さらにイランを巡ってはEUが同国からの石油の輸入禁止に動いており、また米国はイラン中央銀行と取引する金融機関を米国の金融システムから締め出すと決めた。実質的なイラン原油の輸入禁止措置である。これにより日本、韓国などもイラン原油の輸入が不可能になる。日本にとってイラン原油に代わる当面の調達先はサウジアラビア、UAEなどであり、天然ガス供給先としてのカタールと言うことになる。玄葉外相が1月5日からこれら各国を歴訪したのはとりもなおさずエネルギーの安定確保のためである。韓国大統領も今月初めにサウジアラビア、UAE及びカタールの中東産油(ガス)国を訪問し善後策を講じる腹積もりである。
浮き足立つ日韓などの消費国に対してサウジアラビアのナイミ石油相は、自国が十分な石油生産余力を有しておりいつでも必要な量を市場に供給する、と大見得を切っている 。またリビアやイラクの生産も回復しており、石油の供給不安はなさそうだ、という見方ができる。その一方、イランは対抗措置としてホルムズ海峡封鎖をちらつかせている。もし不幸にしてそのような事態が発生すればイラン原油のみならずGCC各国の原油及び天然ガスもストップし、世界が石油不足と価格暴騰に見舞われることは間違いない。但しホルムズ海峡の封鎖はイラン自身にとっても自らの首を締める瀬戸際政策であり、米国も威信をかけてこれを阻止するものと見られ、現実的ではないと多くの専門家は見ている。
需要面から眺めると欧州の金融不安が世界景気の後退を招きエネルギー需要が停滞するとの予測がある一方、中国、インドなど新興国の需要は底堅く石油需要の伸びは引き続き堅調であるとの見方も成り立つ。ともかく需給バランスについては楽観説と悲観説が錯綜しており、一寸先が解らない状況である。
そしてもう一つの問題が価格である。最近の北海Brent原油は110ドル台、北米WTI原油も100ドル前後で推移している。かつて原油が100ドルになれば世界経済が壊滅すると恐れられたが、省エネ技術と価格転嫁がある程度浸透して世界経済は何とか動いている。
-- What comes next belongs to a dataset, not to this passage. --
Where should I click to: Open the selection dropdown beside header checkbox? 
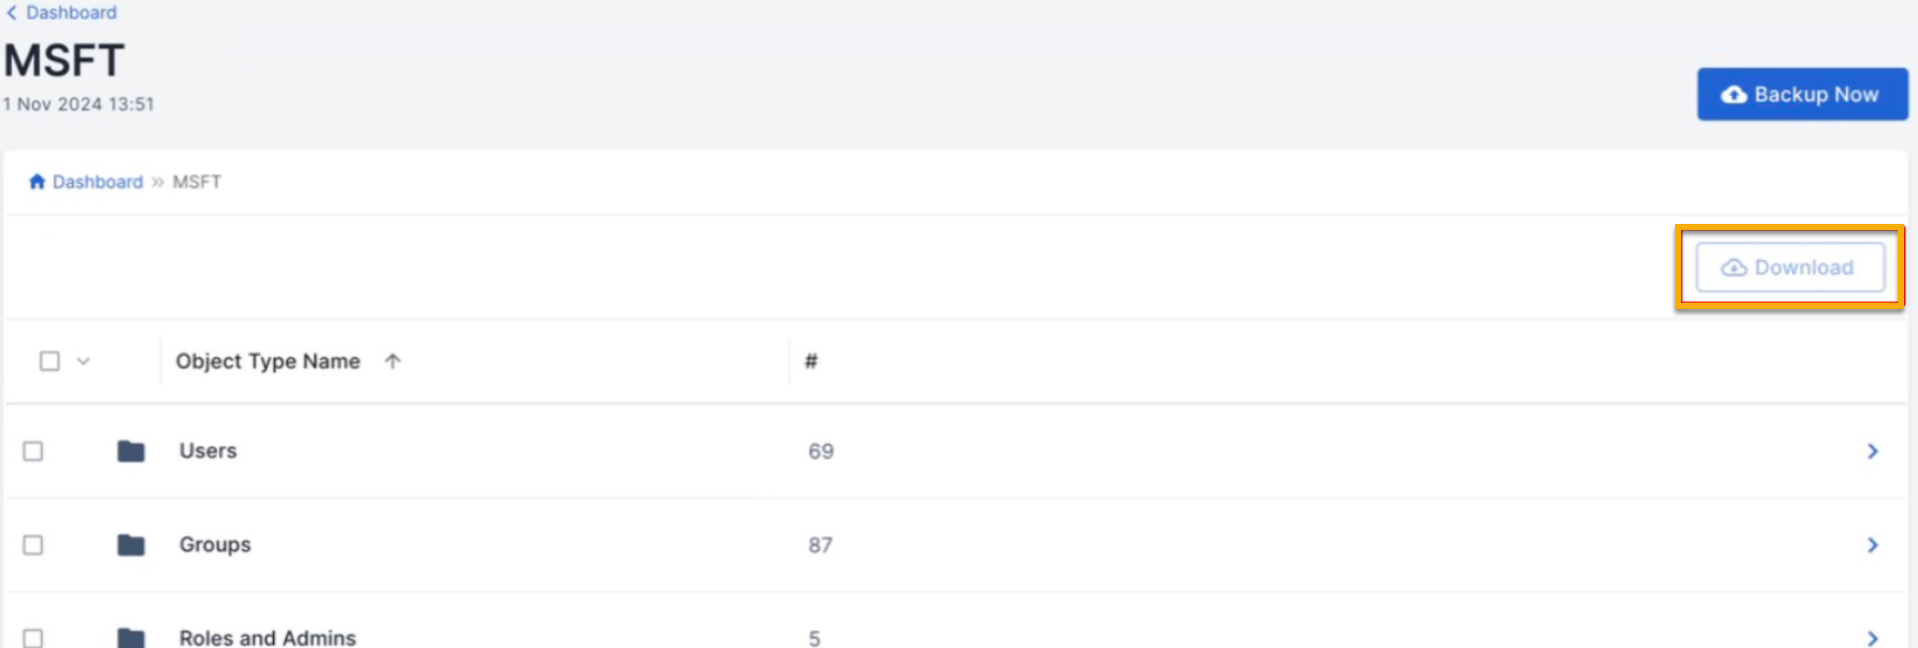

勿論高価格によって潤っているのは産油国であり、日本など一方的なエネルギー消費国はコスト吸収に血のにじむ努力を強いられている。ここで注意すべきことは、エネルギー消費国とはいえ米国や中国は同時に世界有数の産油国であり、ExxonMobilやSinopecなど両国の石油企業は油価の高騰により大いに潤っている。特に米国の場合は石油開発の採算性が向上したためシェール(頁岩)層からの石油・天然ガスの商業生産が軌道に乗って来た。
かつてサウジアラビアは石油価格が上昇すれば生産コストの高いマージナル原油の生産者を利し、或いは代替エネルギーの開発が促進されるとして高価格政策に懐疑的であった。しかし今ではサウジアラビア自身が経済開発と社会福祉政策のためより多くの石油収入が必要な体質になっている。同国のナイミ石油相が、現在の原油価格は望ましい水準だ、と言う始末である。原油価格は需要と供給によって変動し、コモディティの宿命として投機の対象にもされる。価格を決めるのは「見えざる神の手」である。
原油の需給と価格は今後どのように変動するか予断を許さない状況である。今回の総会ではOPECは丸く収まったが、この状態がいつまで続くであろうか?